Wednesday, October 7, 2015

The Zombie Apocalypse Started With Me

You know what sucks?

Being sick sucks.

Especially when you live by yourself and there's no one to put the trash out or to run out and by a dump truck's amount of cough drops. Or to change the sheets when you sweat so much that they're drenched. Or to go buy new sheets for that matter because you only have one set. No one but you.

Whatever this sickness happens to be, it was probably a long time coming. I'd been feeling kind of...vaguely sick for a few weeks. A cough here, a runny nose there. But camping last weekend with the weird night heating adventures was probably the last nail in the coffin.

Though I have to admit that I am slightly worried. I've never been this leveled by a hell spawn before. I'm usually down for a day, maybe two, and I'm back to being ok.
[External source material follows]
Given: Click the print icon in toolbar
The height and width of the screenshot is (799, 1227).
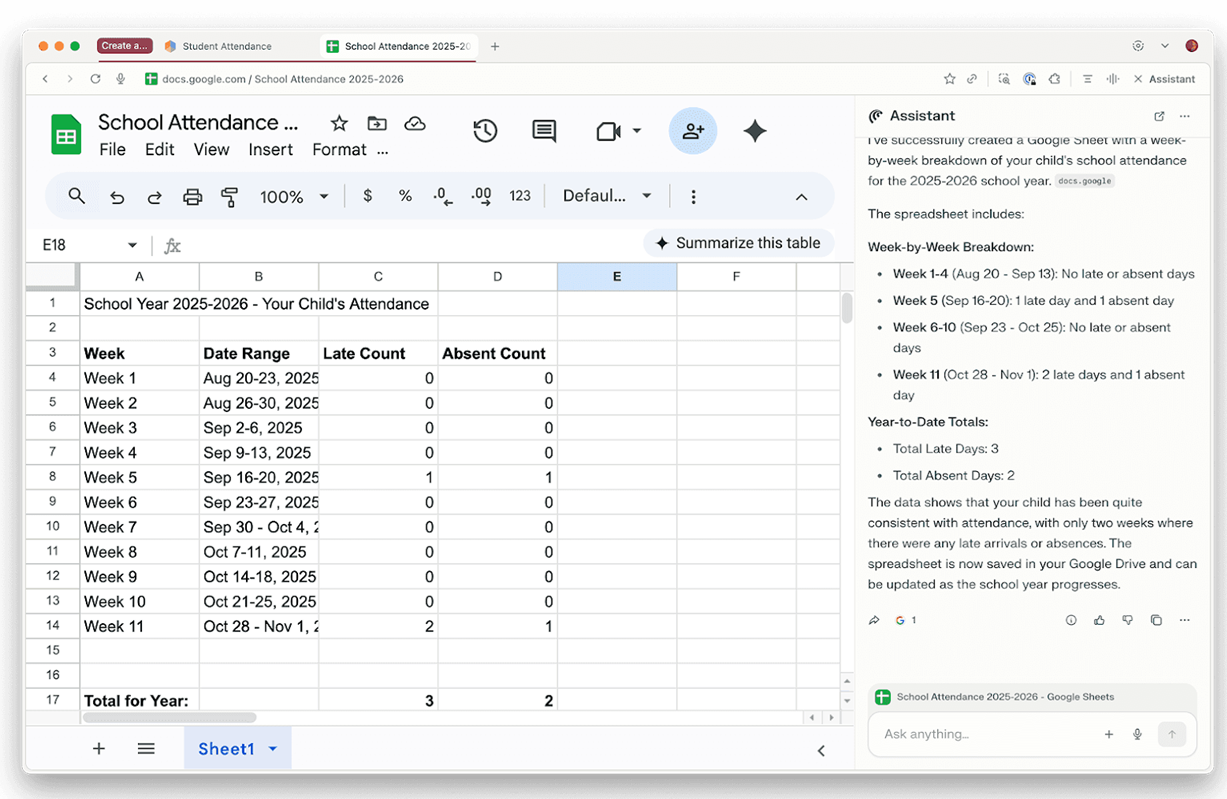Looking at the screenshot, I should (192, 197).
But this one is persistent. I'm going on the third day now. I have a nose that has managed to run like a faucet and be stuffed up to the point of not breathing at the same time, my head feels like a blimp, a mild fever (it was much worse yesterday), dizzyness, a disgusting cough, chills (which turns into being on fire at night), and I also cannot hear out of my left ear (a new and rather worrying symptom).

Now imagine all of that nastiness, shuffling into Target to get cough drops, and you've got yourself a human zombie. A human zombie that sweat a whole bunch. As you can imagine, everyone I encountered reacted promptly like so:


The moral of the story is dont get sick kids. Don't get sick. Also DO NOT check WebMD. Because according to WebMD, I am dying of cancer.